> [INSTRUCTIONS FOR THE TASK]:
Convert the material below into a JSON list of strings, with one string for each line and blank lines left out.

> [SUPPLIED RECORDS]:
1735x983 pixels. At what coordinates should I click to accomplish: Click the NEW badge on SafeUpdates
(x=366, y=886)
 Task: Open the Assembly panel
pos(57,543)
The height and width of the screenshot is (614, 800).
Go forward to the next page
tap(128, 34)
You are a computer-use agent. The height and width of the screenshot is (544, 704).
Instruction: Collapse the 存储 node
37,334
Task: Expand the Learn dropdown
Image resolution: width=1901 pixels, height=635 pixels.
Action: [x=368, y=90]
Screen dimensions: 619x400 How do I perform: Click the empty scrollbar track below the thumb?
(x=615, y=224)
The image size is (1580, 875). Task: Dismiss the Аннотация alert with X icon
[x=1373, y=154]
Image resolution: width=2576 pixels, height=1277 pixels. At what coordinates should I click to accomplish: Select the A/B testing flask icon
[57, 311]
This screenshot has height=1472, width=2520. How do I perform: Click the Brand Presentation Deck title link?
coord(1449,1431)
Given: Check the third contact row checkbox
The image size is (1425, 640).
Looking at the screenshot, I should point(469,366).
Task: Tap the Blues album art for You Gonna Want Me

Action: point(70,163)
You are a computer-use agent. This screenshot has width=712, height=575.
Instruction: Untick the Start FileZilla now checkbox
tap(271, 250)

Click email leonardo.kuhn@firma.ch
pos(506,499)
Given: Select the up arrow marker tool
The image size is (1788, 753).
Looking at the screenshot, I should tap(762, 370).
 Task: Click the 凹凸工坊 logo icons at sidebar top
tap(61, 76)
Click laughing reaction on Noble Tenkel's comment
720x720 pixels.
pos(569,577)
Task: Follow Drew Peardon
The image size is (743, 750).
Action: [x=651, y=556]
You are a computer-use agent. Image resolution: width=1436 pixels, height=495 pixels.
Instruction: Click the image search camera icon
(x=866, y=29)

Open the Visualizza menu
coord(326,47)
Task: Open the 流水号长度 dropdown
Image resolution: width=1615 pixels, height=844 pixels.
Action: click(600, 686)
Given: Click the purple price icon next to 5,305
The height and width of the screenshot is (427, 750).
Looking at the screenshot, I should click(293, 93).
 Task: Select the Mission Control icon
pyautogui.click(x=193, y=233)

> [WRITTEN SOLUTION]:
[
  "1735x983 pixels. At what coordinates should I click to accomplish: Click the NEW badge on SafeUpdates",
  "(x=366, y=886)",
  " Task: Open the Assembly panel",
  "pos(57,543)",
  "The height and width of the screenshot is (614, 800).",
  "Go forward to the next page",
  "tap(128, 34)",
  "You are a computer-use agent. The height and width of the screenshot is (544, 704).",
  "Instruction: Collapse the 存储 node",
  "37,334",
  "Task: Expand the Learn dropdown",
  "Image resolution: width=1901 pixels, height=635 pixels.",
  "Action: [x=368, y=90]",
  "Screen dimensions: 619x400 How do I perform: Click the empty scrollbar track below the thumb?",
  "(x=615, y=224)",
  "The image size is (1580, 875). Task: Dismiss the Аннотация alert with X icon",
  "[x=1373, y=154]",
  "Image resolution: width=2576 pixels, height=1277 pixels. At what coordinates should I click to accomplish: Select the A/B testing flask icon",
  "[57, 311]",
  "This screenshot has height=1472, width=2520. How do I perform: Click the Brand Presentation Deck title link?",
  "coord(1449,1431)",
  "Given: Check the third contact row checkbox",
  "The image size is (1425, 640).",
  "Looking at the screenshot, I should point(469,366).",
  "Task: Tap the Blues album art for You Gonna Want Me",
  "Action: point(70,163)",
  "You are a computer-use agent. This screenshot has width=712, height=575.",
  "Instruction: Untick the Start FileZilla now checkbox",
  "tap(271, 250)",
  "Click email leonardo.kuhn@firma.ch",
  "pos(506,499)",
  "Given: Select the up arrow marker tool",
  "The image size is (1788, 753).",
  "Looking at the screenshot, I should tap(762, 370).",
  " Task: Click the 凹凸工坊 logo icons at sidebar top",
  "tap(61, 76)",
  "Click laughing reaction on Noble Tenkel's comment",
  "720x720 pixels.",
  "pos(569,577)",
  "Task: Follow Drew Peardon",
  "The image size is (743, 750).",
  "Action: [x=651, y=556]",
  "You are a computer-use agent. Image resolution: width=1436 pixels, height=495 pixels.",
  "Instruction: Click the image search camera icon",
  "(x=866, y=29)",
  "Open the Visualizza menu",
  "coord(326,47)",
  "Task: Open the 流水号长度 dropdown",
  "Image resolution: width=1615 pixels, height=844 pixels.",
  "Action: click(600, 686)",
  "Given: Click the purple price icon next to 5,305",
  "The height and width of the screenshot is (427, 750).",
  "Looking at the screenshot, I should click(293, 93).",
  " Task: Select the Mission Control icon",
  "pyautogui.click(x=193, y=233)"
]